Vivere è un’altra cosa
Il consulente psicologico e mental coach Dirk de Sousa L’aumento del numero di persone che, nella nostra società, sono affette da sofferenza psicologica è sempre più evidente. L’autore cerca di fornire così una prova di quello che egli stesso chiama ‘real
Dirk de Sousa vive in Ticino da otto anni dove lavora come consulente psicologico nel suo studio di San Nazzaro. Mental coach della squadra nazionale svizzera di snowboard e freestyle, che accompagnerà alle Olimpiadi invernali del prossimo febbraio a Pyeongchang (Corea del Sud), ha scritto ‘Lo sguardo nel sé’, ovvero “il modo naturale di eliminare la sofferenza psicologica’. «Il mio lavoro non consiste nell’aiutare qualcuno a raggiungere un obiettivo – ci illustra i contenuti della sua professione –, più che altro io voglio togliere obiettivi, quello che hanno bisogno proprio gli atleti e oggi molte altre persone, perché sempre più identificati con degli obiettivi da creare in loro pressione e ansia». Basandosi sul pensiero di alcuni dei più grandi pensatori della storia, de Sousa guida il lettore «in un percorso di esperienza di sé che conduce al disvelamento della vera natura» di ciò che noi chiamiamo l’«Io» e che lui, invece, comunemente, chiama «il nostro Sé».

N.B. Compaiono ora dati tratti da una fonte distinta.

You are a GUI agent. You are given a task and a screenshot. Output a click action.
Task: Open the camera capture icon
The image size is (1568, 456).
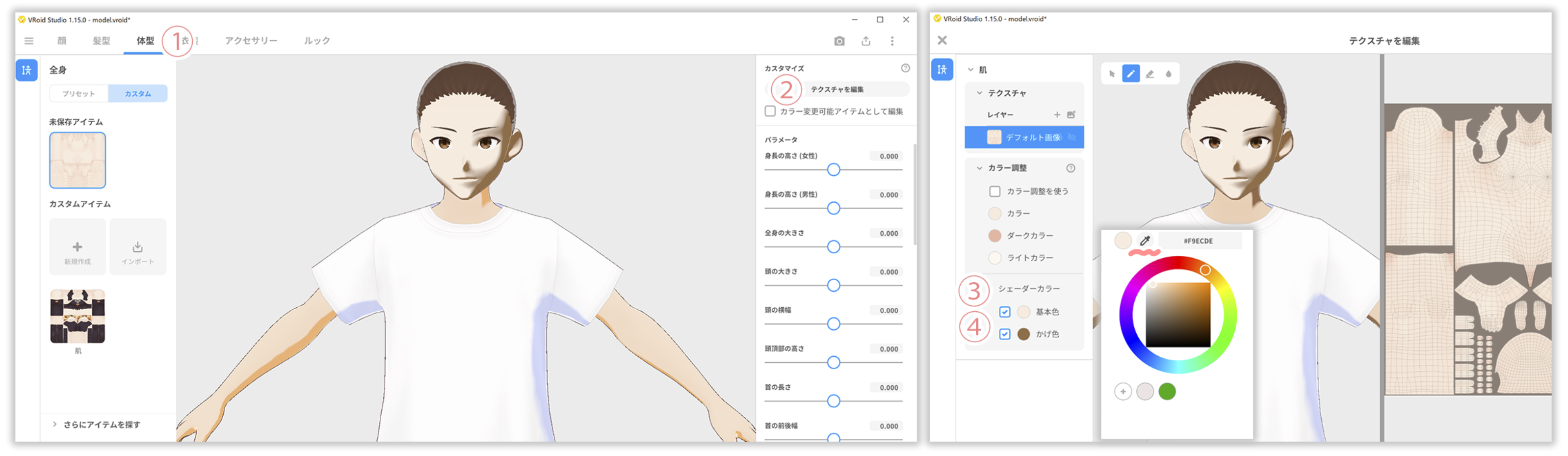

L’uomo d’oggi è sempre più messo sotto pressione dagli obiettivi che gli giungono soprattutto dall’esterno. Come ritrovare serenità?
Inconsciamente noi creiamo le nostre emozioni che servono, a loro volta, a raggiungere un obiettivo. Io lavoro sulle origini delle emozioni. Pensiamo alla paura che nella società è vista come qualcosa di negativo e contro la quale dobbiamo fare per forza qualcosa. È lì che inizia il problema, perché creiamo un circolo vizioso in quanto da una parte creiamo la paura e dall’altra ‘qualcosa’ che la deve combattere, controllare, e ciò crea più tensione e sofferenza. Cosa succede dunque? La nostra coscienza diventa sempre più occupata e questi pesi li carichiamo sulle nostre spalle ogni giorno.
Anche le paure possono dunque essere positive. Ciò ci porta all’invito non di respingerle ma di accoglierle?
Tutto va bene finché non dà sofferenza. Siamo noi soli a decidere di ‘togliere’ diversamente di ‘controllare’. E questo funziona con tutte le emozioni perché sono collegate a una interpretazione, un’idea che noi stessi prendiamo come verità.
Quali sono le maggiori sofferenze incarnate dall’uomo moderno?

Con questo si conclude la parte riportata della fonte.